Conference Coverage

EADV: Hidradenitis suppurativa carries high cardiovascular risk


 

AT THE EADV CONGRESS

References

COPENHAGEN – Hidradenitis suppurativa, a common, chronic, inflammatory scarring skin disease of the hair follicles, is a red flag signaling elevated levels of multiple cardiovascular risk factors, according to a systematic review and meta-analysis.

“The need for screening of hidradenitis suppurativa patients for modifiable cardiovascular risk is emphasized,” Dr. Thrasyvoulos Tzellos said in presenting the findings at the annual congress of the European Academy of Dermatology and Venereology.

For such a common and dramatically destructive disease, hidradenitis suppurativa (HS) was underresearched until recently. Investigative interest grew as the tumor necrosis factor inhibitor adalimumab (Humira) underwent development as a novel therapy for what has been traditionally a notoriously difficult to treat disease. The biologic agent received Food and Drug Administration marketing approval in October as the first and only approved treatment for HS.

Dr. Tzellos’s meta-analysis included nine published studies totaling 6,174 HS patients and 24,993 controls. Five studies were case control, and the other four were cross sectional. An indicator of the recent explosive research interest in HS can be seen in the fact that 80% of all the HS patients included in the meta-analysis come from two studies published within just the last year, one from Massachusetts General Hospital (J Am Acad Dermatol. 2014 Dec;71[6]:1144-50) and the other from Israel (Br J Dermatol. 2015 Aug;173[2]:464-70).

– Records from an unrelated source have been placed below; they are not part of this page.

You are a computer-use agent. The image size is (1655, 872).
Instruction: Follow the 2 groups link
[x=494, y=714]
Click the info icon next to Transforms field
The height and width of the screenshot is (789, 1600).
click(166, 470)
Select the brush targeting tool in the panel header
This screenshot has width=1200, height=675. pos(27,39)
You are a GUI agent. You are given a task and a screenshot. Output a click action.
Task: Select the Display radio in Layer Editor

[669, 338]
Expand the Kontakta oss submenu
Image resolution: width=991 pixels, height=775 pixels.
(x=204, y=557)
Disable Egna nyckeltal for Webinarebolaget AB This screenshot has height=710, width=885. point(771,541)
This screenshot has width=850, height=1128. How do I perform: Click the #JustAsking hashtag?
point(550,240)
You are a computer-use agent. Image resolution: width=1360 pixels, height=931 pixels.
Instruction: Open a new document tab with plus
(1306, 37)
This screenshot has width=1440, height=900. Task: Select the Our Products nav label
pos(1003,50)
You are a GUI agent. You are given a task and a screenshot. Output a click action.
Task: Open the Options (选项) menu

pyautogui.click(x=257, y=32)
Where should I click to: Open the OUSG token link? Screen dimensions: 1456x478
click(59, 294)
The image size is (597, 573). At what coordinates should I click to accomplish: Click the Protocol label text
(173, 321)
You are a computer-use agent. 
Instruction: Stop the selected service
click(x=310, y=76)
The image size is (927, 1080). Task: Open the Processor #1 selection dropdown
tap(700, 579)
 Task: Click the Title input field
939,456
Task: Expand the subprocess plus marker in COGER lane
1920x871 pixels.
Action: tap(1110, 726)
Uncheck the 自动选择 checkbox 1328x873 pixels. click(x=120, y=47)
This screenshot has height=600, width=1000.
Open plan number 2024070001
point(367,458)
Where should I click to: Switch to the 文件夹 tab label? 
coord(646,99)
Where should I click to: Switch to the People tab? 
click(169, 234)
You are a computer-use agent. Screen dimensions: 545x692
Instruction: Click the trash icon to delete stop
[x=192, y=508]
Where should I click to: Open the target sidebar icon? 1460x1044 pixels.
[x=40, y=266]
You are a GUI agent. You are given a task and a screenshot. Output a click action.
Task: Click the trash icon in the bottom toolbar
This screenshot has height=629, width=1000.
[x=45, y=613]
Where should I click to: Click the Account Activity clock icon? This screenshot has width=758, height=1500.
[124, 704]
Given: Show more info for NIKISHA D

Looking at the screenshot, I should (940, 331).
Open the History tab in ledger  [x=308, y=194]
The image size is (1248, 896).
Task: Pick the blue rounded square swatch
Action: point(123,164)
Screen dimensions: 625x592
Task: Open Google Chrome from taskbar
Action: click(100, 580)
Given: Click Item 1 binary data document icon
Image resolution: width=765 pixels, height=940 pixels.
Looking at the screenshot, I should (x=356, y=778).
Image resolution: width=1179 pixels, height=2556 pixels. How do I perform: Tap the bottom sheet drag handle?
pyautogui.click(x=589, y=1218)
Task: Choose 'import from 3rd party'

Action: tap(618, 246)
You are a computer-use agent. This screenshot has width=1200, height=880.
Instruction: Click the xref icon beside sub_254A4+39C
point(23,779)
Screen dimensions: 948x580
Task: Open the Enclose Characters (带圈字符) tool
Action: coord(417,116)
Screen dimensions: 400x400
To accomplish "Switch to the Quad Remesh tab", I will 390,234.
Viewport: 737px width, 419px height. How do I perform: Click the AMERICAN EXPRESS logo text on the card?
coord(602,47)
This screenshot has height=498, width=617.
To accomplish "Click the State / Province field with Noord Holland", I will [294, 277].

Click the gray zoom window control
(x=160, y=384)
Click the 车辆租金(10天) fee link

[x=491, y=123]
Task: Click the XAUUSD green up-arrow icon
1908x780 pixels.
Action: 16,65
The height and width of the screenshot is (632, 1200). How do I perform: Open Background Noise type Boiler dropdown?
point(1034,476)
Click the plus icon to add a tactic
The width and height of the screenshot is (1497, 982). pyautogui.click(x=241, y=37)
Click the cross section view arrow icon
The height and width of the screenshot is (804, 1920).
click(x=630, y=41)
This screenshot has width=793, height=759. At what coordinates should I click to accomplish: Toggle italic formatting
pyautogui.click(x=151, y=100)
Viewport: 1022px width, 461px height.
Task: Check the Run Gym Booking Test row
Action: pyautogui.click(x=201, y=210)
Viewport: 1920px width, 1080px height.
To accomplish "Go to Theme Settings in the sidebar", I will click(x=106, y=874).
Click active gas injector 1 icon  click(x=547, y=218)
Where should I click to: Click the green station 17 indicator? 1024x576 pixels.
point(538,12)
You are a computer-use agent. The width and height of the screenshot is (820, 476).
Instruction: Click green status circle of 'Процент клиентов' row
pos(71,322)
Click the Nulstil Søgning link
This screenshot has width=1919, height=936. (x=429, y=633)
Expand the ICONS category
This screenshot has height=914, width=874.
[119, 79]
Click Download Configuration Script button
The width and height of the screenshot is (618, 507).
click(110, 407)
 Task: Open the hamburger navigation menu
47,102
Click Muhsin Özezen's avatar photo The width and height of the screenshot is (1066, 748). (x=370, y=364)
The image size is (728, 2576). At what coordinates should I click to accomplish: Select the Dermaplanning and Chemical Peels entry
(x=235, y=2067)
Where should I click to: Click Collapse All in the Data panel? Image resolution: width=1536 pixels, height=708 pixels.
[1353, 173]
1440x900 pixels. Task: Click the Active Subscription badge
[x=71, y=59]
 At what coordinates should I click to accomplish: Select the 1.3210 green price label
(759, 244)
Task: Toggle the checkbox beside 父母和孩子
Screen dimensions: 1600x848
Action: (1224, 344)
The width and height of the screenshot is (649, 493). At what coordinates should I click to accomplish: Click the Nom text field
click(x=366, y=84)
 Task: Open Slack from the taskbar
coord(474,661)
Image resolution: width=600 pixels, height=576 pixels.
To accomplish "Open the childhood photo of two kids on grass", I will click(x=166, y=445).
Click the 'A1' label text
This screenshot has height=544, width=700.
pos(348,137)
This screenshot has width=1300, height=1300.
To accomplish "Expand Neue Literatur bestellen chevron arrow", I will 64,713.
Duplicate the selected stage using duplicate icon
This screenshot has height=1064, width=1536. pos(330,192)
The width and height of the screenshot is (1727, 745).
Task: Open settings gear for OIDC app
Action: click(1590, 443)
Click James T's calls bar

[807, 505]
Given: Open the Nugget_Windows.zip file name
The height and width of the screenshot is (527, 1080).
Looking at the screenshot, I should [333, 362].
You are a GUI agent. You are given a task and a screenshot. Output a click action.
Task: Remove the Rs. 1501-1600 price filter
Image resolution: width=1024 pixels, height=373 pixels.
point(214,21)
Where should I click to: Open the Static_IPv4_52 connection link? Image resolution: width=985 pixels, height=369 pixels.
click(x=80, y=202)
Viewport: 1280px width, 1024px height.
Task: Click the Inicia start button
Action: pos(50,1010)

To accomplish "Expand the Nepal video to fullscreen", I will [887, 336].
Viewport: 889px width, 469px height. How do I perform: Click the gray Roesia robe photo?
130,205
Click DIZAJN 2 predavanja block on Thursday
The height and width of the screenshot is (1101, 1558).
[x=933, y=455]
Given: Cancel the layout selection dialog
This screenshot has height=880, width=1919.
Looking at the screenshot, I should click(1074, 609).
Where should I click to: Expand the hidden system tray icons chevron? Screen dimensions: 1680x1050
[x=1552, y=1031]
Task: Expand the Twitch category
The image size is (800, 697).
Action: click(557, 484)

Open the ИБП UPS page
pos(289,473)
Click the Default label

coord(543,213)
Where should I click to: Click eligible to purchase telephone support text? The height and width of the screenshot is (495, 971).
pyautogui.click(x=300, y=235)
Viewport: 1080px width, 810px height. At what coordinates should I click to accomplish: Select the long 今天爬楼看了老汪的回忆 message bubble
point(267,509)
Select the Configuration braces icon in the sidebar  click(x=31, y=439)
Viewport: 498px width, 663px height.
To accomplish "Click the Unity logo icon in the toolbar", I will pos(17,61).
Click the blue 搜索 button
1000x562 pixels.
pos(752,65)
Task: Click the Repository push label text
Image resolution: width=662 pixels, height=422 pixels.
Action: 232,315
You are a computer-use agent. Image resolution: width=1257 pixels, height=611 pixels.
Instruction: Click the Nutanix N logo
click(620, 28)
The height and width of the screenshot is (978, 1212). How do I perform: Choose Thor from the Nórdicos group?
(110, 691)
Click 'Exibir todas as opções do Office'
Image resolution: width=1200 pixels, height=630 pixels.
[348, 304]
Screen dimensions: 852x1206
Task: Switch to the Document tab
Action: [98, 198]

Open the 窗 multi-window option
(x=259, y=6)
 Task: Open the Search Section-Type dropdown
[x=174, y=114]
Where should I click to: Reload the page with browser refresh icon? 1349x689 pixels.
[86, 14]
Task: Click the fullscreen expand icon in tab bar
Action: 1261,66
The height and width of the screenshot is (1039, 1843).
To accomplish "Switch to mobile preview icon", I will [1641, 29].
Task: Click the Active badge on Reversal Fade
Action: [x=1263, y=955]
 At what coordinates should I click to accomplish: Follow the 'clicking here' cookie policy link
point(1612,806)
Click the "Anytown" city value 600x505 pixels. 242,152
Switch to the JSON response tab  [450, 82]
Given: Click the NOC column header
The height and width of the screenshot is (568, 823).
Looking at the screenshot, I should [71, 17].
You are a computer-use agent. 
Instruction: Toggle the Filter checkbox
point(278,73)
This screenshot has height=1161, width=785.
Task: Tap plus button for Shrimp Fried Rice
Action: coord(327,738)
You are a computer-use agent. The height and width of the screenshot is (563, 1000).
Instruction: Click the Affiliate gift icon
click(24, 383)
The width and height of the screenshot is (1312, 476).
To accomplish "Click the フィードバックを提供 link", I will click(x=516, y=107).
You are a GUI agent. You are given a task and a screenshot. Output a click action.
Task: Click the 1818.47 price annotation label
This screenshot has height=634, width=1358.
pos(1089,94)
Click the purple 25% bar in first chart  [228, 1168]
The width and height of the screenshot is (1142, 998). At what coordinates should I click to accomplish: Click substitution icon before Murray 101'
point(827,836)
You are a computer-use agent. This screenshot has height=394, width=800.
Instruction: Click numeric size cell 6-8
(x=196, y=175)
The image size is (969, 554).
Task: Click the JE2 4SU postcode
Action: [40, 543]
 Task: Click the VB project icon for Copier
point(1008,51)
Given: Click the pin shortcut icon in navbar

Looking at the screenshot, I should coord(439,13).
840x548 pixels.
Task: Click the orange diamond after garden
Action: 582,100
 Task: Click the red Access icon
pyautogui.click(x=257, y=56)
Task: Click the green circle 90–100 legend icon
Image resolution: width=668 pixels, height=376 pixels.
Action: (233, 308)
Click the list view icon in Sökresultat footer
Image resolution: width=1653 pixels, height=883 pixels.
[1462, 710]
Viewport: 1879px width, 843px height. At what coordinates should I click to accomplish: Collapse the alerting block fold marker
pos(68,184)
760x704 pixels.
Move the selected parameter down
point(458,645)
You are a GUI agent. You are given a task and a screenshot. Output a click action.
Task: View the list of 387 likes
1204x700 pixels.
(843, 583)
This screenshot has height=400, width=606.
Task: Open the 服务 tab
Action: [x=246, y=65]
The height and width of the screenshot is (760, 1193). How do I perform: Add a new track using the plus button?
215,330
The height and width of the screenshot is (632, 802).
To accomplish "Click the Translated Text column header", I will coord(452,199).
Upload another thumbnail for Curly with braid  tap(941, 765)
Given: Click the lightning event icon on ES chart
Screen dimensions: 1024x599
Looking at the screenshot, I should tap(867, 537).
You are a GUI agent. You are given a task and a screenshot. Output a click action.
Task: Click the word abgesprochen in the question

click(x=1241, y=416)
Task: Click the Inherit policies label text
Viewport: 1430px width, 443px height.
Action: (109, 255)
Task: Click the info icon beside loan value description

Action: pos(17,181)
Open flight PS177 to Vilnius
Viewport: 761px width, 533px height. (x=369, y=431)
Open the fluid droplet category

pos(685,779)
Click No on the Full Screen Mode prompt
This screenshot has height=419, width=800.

Not all the studies examined the same cardiovascular risk factors. For example, only six of nine studies looked at diabetes mellitus as an endpoint. Of those studies that did, diabetes occurred in 856 of 5,685 HS patients, a rate 2.85-fold higher than in controls, according to Dr. Tzellos of University Hospital of North Norway in Troms.

The only cardiovascular risk factor examined that was not significantly more common among patients with HS than controls was hypertension. The 1.57-fold increased likelihood of hypertension among HS patients didn’t achieve statistical significance.

Although patients whose HS was treated exclusively in outpatient settings had significantly higher levels of cardiovascular risk factors than did controls, risk levels were consistently higher still in patients who had been hospitalized for HS.

A meta-analysis such as this cannot address causality, leaving open the question of whether increased cardiovascular risk factors are intrinsic to HS, or the debilitating recurrent skin disease causes affected patients to take a defeatest attitude toward maintenance of a healthy lifestyle.

Dr. Tzellos reported having no financial conflicts regarding this meta-analysis, carried out with academic funding.